Db2 Access Plan Explanation

This explain output shows how Db2 executes a vector similarity search query that finds the 10 most similar vectors to a randomly selected vector from a table with 600,000 rows.

What the Query Does

The query:

  1. Picks one random vector from the v_random24 table (the subquery)
  2. Compares ALL vectors in the table against this random vector using Euclidean distance
  3. Returns the 10 closest matches, sorted by distance

How Db2 Executes It (Reading Bottom-Up)

Step 1: Vector Index Scan (IXSCAN - Operator #7)

  • Uses the vector index V_RANDOM24_INDEX to efficiently search for similar vectors
  • Uses DiskANN algorithm with:
    • Beam width: 2 (how many paths to explore simultaneously)
    • Search list size: 50 (candidate pool size)
  • Cost: 421.312, reads ~60 pages
  • Finds approximately 10 candidate rows using the vector index

Step 2: Fetch Data (FETCH - Operator #6)

  • Retrieves the actual ID column from the table for the 10 candidates found by the index
  • Cost: 491.622, reads ~70 pages total
  • Uses sequential prefetch with readahead for efficiency

Step 3: Get Reference Vector (TBSCAN - Operator #5)

  • Scans the table to get the random reference vector (the subquery result)
  • Cost: 2526.83, reads 2,099 pages
  • This is expensive because it’s a full table scan to get one row

Step 4: Join and Calculate Distances (NLJOIN - Operator #4)

  • Nested Loop Join combines the reference vector with the 10 candidates
  • Calculates VECTOR_DISTANCE() for each of the 10 rows
  • Cost: 498.671

Step 5: Sort Results (SORT - Operator #3)

  • Sorts the 10 results by distance (ascending)
  • Uses “truncated sort” optimization since we only need 10 rows
  • Cost: 498.673

Step 6: Return Results (RETURN - Operators #2, #1)

  • Final table scan and return of the sorted 10 rows

Key Performance Insights

Total Cost: 498.673 (relatively efficient for 600K rows)

The Good:

  • Vector index is being used - this is critical for performance
  • ✅ Only 10 rows are fetched from the table (not all 600K)
  • ✅ Truncated sort optimization applied

The Bottleneck:

  • ⚠️ The subquery (getting the random vector) does a full table scan (2,099 pages)
  • This is the most expensive part of the query

Why It’s Efficient Overall: The vector index (V_RANDOM24_INDEX) allows Db2 to find the 10 nearest neighbors without comparing against all 600,000 vectors.
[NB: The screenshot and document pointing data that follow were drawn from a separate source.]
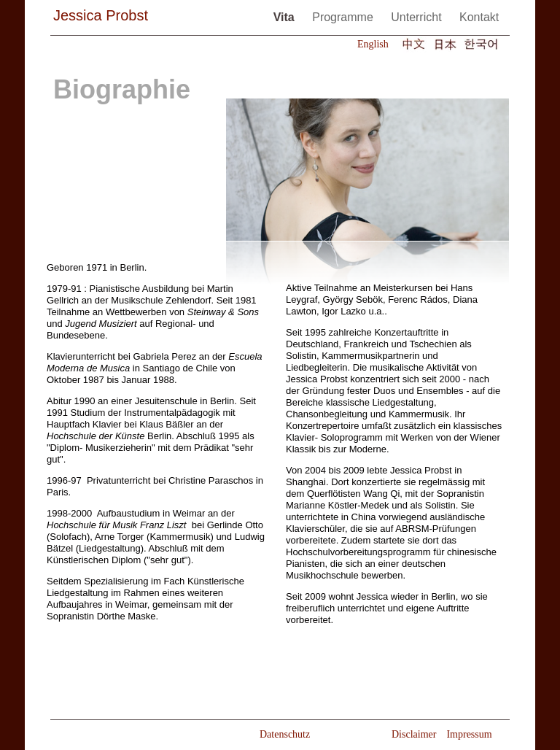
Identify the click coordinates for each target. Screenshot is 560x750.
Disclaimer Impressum (442, 734)
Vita (286, 17)
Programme (344, 17)
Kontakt (479, 17)
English (373, 44)
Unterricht (418, 17)
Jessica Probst (101, 15)
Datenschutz (284, 734)
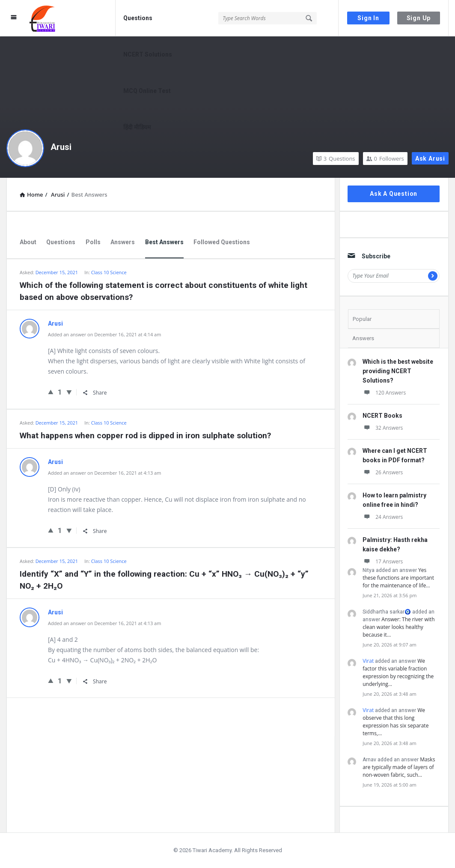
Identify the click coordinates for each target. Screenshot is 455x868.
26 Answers (383, 472)
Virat (368, 661)
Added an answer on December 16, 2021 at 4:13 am (104, 473)
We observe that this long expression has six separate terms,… (396, 721)
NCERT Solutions (148, 54)
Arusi (61, 147)
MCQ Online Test (147, 91)
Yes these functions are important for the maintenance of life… (398, 578)
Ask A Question (393, 194)
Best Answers (164, 242)
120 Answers (384, 392)
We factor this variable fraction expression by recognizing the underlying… (398, 672)
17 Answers (383, 561)
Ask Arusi (430, 159)
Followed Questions (222, 242)
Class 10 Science (109, 272)
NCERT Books (382, 416)
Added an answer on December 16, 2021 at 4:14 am (104, 334)
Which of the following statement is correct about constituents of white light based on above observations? (164, 291)
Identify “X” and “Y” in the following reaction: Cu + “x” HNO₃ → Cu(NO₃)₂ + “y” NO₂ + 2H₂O (164, 580)
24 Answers (383, 517)
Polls (93, 242)
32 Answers (383, 428)
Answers (122, 242)
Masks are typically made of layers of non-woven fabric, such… (398, 767)
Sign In (368, 18)
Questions (138, 18)
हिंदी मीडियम (137, 127)
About (28, 242)
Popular (362, 319)
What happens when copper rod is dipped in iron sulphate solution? (145, 435)
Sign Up (419, 18)
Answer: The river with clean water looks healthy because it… (398, 627)
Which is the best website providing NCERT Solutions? (398, 371)
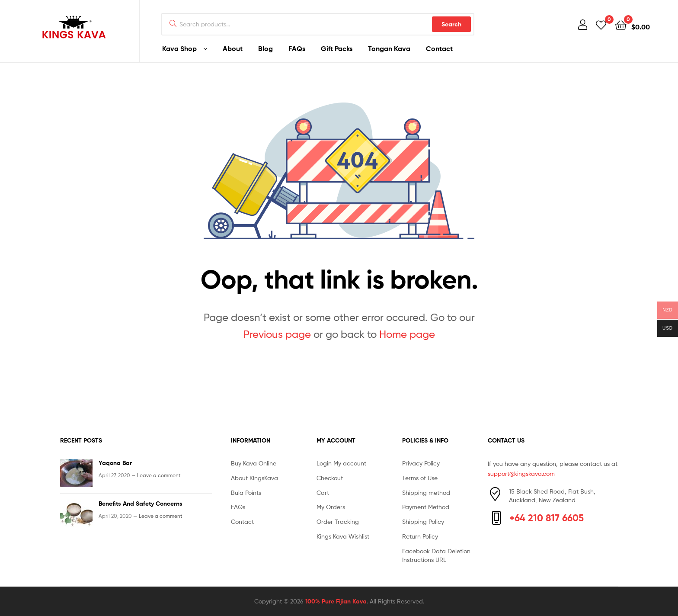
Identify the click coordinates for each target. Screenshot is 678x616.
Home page (407, 334)
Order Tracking (338, 521)
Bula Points (246, 492)
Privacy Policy (421, 463)
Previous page (277, 334)
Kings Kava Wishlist (343, 536)
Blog (265, 48)
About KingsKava (254, 478)
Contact (439, 48)
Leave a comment (159, 475)
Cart (323, 492)
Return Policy (420, 536)
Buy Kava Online (253, 463)
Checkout (329, 478)
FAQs (297, 48)
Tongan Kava (389, 48)
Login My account (341, 463)
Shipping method (426, 492)
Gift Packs (336, 48)
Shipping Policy (423, 521)
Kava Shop (179, 48)
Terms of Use (420, 478)
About (233, 48)
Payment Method (425, 507)
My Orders (331, 507)
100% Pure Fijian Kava (336, 601)
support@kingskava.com (521, 473)
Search (451, 24)
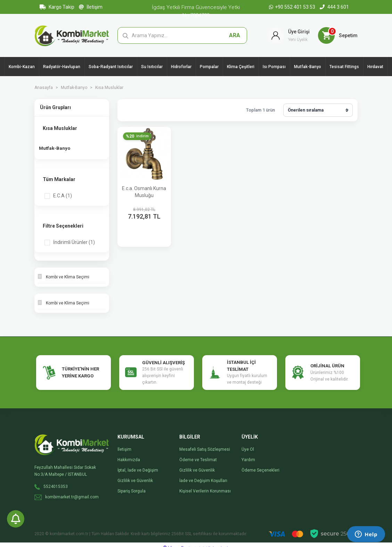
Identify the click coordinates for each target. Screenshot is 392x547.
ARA (235, 35)
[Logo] (72, 35)
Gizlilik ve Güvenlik (135, 475)
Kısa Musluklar (109, 88)
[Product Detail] (138, 136)
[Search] (182, 35)
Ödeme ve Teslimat (198, 454)
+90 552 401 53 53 (293, 7)
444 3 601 (334, 7)
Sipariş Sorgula (131, 485)
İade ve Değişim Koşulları (203, 475)
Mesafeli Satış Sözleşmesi (205, 443)
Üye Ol (248, 443)
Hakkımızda (129, 454)
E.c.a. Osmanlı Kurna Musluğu (144, 192)
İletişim (91, 7)
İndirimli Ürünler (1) (74, 236)
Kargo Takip (57, 7)
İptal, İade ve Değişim (138, 464)
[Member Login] (288, 35)
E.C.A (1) (63, 190)
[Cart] (338, 35)
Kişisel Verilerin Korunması (205, 485)
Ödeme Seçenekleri (260, 464)
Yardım (248, 454)
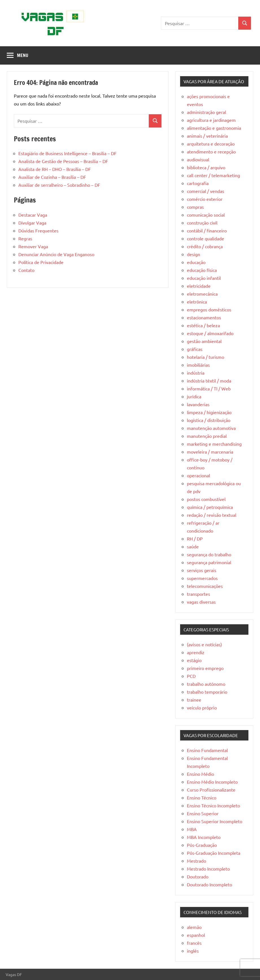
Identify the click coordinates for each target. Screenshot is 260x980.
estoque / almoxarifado (210, 333)
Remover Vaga (33, 246)
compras (195, 207)
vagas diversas (201, 601)
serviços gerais (201, 570)
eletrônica (197, 301)
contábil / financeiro (207, 230)
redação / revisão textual (212, 515)
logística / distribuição (209, 420)
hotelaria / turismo (206, 357)
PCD (191, 676)
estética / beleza (203, 325)
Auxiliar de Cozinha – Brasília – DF (52, 177)
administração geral (206, 112)
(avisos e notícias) (204, 644)
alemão (194, 927)
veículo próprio (202, 707)
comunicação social (206, 215)
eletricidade (199, 286)
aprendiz (196, 652)
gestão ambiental (204, 341)
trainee (194, 700)
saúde (193, 546)
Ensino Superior (203, 813)
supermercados (202, 578)
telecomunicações (205, 586)
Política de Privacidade (41, 262)
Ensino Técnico (201, 797)
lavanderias (198, 404)
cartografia (198, 183)
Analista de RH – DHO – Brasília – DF (54, 169)
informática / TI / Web (209, 388)
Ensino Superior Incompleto (214, 821)
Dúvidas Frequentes (38, 230)
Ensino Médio (200, 774)
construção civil (202, 223)
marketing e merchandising (214, 444)
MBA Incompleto (204, 837)
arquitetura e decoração (211, 143)
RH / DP (195, 538)
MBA (192, 829)
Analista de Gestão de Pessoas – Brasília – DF (63, 161)
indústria (196, 372)
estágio (194, 660)
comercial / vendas (206, 191)
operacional (198, 475)
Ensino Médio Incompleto (212, 781)
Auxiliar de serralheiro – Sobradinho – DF (59, 185)
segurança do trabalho (209, 554)
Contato (26, 270)
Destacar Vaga (33, 215)
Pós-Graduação (202, 845)
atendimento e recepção (211, 151)
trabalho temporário (207, 692)
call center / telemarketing (213, 175)
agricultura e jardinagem (211, 120)
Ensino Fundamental (207, 750)
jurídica (194, 396)
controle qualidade (206, 238)
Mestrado (196, 861)
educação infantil (204, 278)
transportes (198, 593)
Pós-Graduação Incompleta (214, 853)
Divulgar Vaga (32, 223)
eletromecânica (202, 293)
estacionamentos (204, 317)
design (193, 254)
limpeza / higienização (209, 412)
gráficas (195, 349)
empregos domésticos (209, 309)
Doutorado (198, 876)
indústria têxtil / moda (209, 380)
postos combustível (206, 499)
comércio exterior (204, 199)
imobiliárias (198, 364)
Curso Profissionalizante (211, 789)
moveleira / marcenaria (210, 452)
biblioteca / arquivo (206, 167)
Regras (25, 238)
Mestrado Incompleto (208, 869)
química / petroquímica (210, 507)
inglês (193, 950)
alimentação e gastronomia (214, 127)
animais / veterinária (207, 135)
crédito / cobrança (205, 246)
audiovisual (198, 159)
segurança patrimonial (209, 562)
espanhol (196, 935)
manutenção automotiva (211, 428)
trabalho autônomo (206, 684)
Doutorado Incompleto (209, 884)
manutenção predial (207, 436)
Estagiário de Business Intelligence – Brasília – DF (67, 153)
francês (194, 943)
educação (196, 262)
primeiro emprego (205, 668)
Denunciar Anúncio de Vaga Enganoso (56, 254)
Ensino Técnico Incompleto (213, 805)
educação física (202, 270)
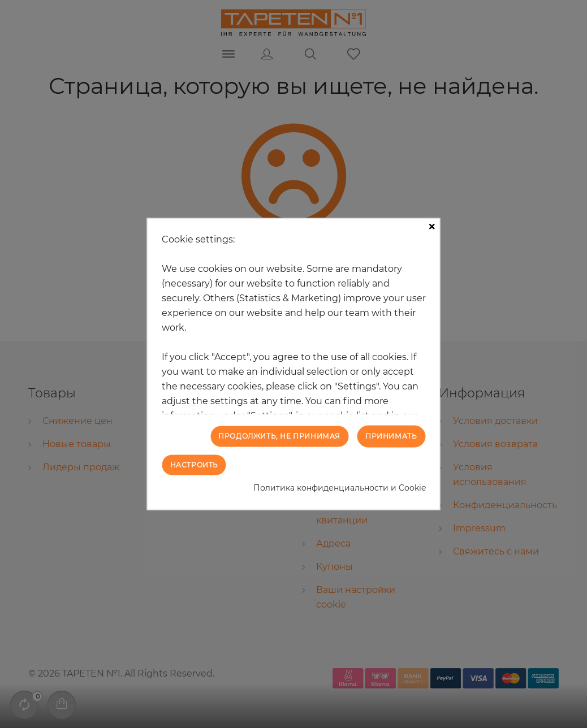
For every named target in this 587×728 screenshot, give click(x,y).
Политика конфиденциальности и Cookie (339, 487)
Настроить (194, 464)
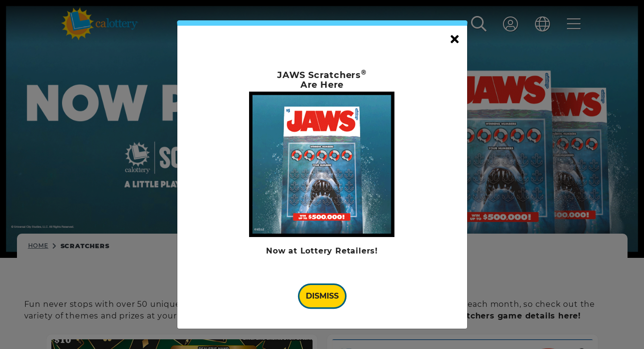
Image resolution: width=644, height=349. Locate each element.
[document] (322, 174)
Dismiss (322, 296)
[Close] (455, 39)
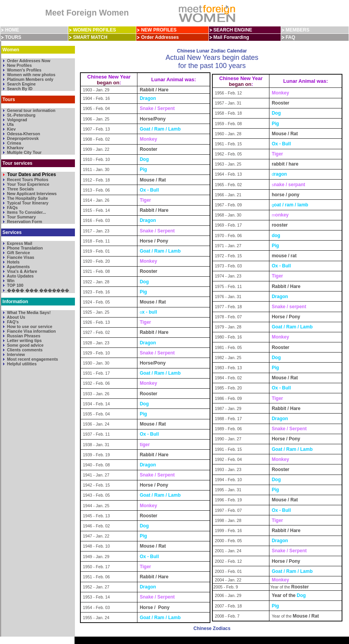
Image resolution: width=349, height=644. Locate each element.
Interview (15, 354)
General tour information (31, 110)
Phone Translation (24, 248)
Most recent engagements (32, 359)
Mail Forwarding (231, 37)
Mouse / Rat (153, 180)
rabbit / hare (286, 164)
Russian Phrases (23, 336)
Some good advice (24, 345)
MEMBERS (297, 30)
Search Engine (21, 84)
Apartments (18, 267)
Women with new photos (31, 75)
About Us (16, 317)
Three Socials (20, 189)
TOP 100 (14, 285)
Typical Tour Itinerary (27, 203)
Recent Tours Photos (27, 180)
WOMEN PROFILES (94, 30)
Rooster (148, 149)
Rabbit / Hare (154, 90)
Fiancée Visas (20, 257)
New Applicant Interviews (31, 194)
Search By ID (19, 89)
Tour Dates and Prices (31, 175)
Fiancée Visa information (31, 331)
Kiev (10, 129)
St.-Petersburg (21, 115)
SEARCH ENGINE (233, 30)
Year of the (283, 595)
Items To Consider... (26, 212)
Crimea (13, 143)
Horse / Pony (155, 241)
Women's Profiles (24, 70)
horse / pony (286, 195)
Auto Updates (20, 276)
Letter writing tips (24, 340)
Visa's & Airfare (21, 271)
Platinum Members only (30, 79)
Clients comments (24, 350)
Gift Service (18, 253)
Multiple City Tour (24, 152)
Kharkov (15, 148)
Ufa (10, 124)
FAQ (290, 37)
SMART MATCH (90, 37)
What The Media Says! (28, 312)
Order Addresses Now (28, 61)
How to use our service (29, 326)
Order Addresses (160, 37)
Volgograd (16, 120)
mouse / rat (284, 256)
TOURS (13, 37)
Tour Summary (21, 217)
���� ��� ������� (37, 290)
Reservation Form (24, 222)
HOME (12, 30)
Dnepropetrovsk (22, 138)
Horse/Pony (153, 119)
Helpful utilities (21, 364)
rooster (280, 225)
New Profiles (19, 65)
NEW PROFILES (158, 30)
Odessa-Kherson (23, 134)
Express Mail (19, 243)
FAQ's (12, 322)
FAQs (12, 208)
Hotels (13, 262)
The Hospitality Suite (27, 198)
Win (10, 281)
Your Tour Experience (28, 184)
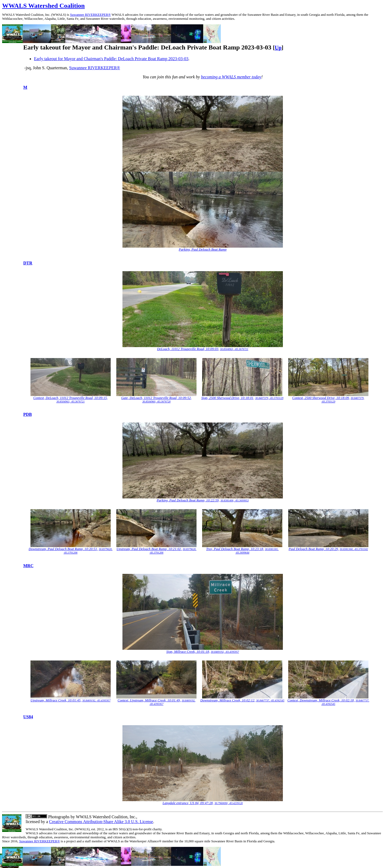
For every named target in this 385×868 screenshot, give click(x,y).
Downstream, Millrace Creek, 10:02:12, (228, 700)
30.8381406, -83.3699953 (234, 500)
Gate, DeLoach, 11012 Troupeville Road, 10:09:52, (156, 398)
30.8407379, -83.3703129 (269, 398)
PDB (27, 414)
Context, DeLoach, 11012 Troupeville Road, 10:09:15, (70, 398)
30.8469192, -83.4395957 (225, 652)
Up (278, 48)
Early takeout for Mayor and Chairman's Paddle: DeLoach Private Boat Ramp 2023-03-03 (111, 59)
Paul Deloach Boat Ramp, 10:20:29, (314, 549)
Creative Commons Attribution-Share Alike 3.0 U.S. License (101, 822)
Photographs (58, 817)
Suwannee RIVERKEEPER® (90, 14)
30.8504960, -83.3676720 (156, 401)
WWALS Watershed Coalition (43, 5)
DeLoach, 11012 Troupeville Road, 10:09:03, (188, 349)
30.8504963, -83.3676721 (234, 349)
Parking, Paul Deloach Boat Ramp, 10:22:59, (188, 500)
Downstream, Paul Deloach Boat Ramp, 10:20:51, (63, 549)
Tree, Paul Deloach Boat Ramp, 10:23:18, (235, 549)
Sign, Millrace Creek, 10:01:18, (188, 652)
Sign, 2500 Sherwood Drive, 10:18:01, (228, 398)
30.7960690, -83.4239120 (229, 803)
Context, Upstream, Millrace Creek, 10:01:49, (149, 700)
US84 (28, 717)
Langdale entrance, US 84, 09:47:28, (188, 803)
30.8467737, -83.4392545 (270, 700)
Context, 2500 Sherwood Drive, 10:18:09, (321, 398)
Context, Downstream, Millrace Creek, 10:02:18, (321, 700)
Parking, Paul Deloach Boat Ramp (203, 249)
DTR (28, 263)
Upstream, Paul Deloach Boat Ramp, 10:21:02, (149, 549)
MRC (28, 566)
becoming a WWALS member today (231, 77)
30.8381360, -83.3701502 (354, 549)
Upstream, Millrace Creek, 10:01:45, (56, 700)
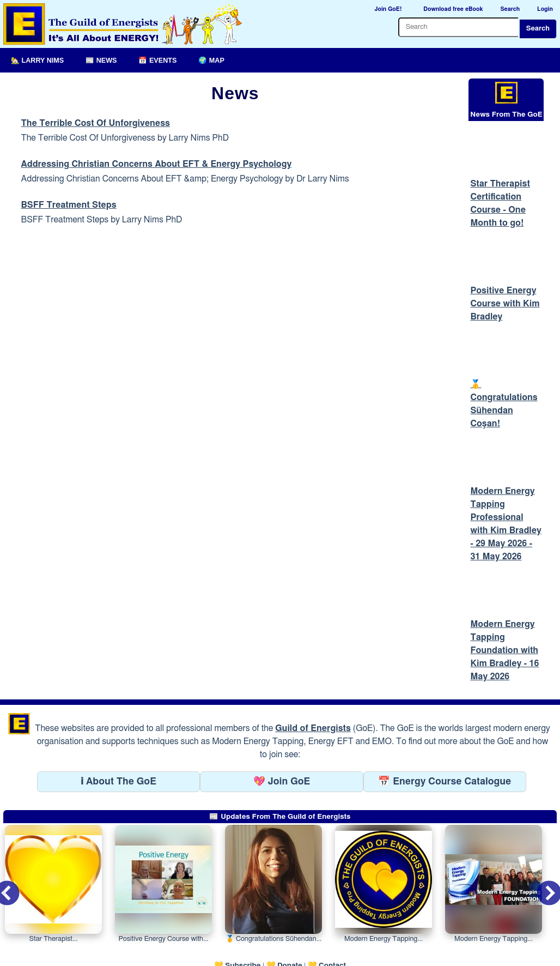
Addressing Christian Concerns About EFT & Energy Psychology (156, 164)
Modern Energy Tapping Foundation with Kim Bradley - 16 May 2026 (504, 621)
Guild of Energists (313, 699)
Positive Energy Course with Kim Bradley (504, 282)
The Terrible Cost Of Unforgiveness (95, 123)
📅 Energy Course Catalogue (445, 753)
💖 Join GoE (282, 753)
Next (540, 858)
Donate (290, 937)
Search (538, 28)
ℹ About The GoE (118, 753)
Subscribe (242, 937)
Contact (332, 937)
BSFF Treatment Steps (69, 205)
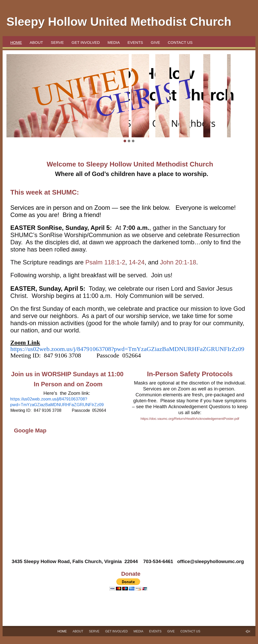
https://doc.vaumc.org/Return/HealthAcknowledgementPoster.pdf (190, 419)
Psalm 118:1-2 (105, 262)
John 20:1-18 (178, 262)
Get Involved (85, 42)
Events (135, 42)
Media (114, 42)
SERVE (57, 42)
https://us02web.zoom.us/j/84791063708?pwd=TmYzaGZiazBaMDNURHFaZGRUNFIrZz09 (127, 349)
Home (16, 42)
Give (155, 42)
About (36, 42)
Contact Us (180, 42)
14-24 (136, 262)
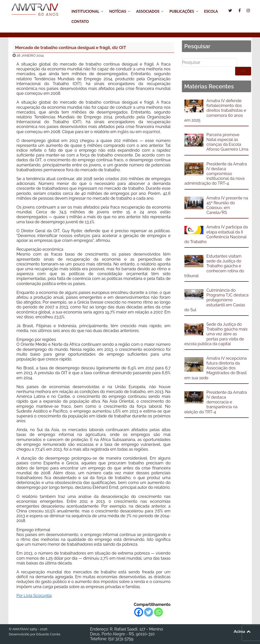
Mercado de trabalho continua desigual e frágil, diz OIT (71, 48)
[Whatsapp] (158, 612)
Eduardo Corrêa (48, 634)
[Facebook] (138, 612)
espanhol (151, 132)
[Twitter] (148, 612)
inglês (123, 132)
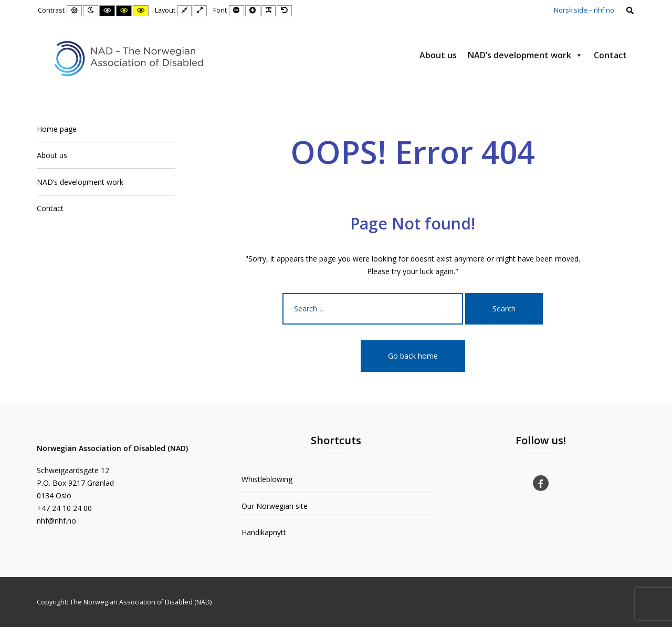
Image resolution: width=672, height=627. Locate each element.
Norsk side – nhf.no (584, 10)
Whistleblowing (267, 479)
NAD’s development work (525, 55)
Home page (57, 129)
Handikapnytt (264, 532)
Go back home (413, 356)
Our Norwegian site (275, 506)
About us (438, 55)
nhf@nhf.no (56, 520)
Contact (610, 55)
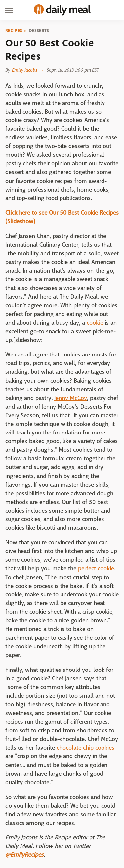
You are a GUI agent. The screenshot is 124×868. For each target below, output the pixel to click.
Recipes (14, 31)
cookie (95, 323)
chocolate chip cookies (85, 748)
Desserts (39, 31)
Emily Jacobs (25, 70)
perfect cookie (96, 568)
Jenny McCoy (71, 398)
Instead of 600K distance calculations, it uses the DiskANN graph structure to navigate directly to similar vectors.

Summary

This is a vector similarity search using a specialized vector index. The query efficiently finds the 10 most similar items out of 600,000 by leveraging Db2’s vector index capabilities, though the nested subquery for getting the reference vector adds some overhead.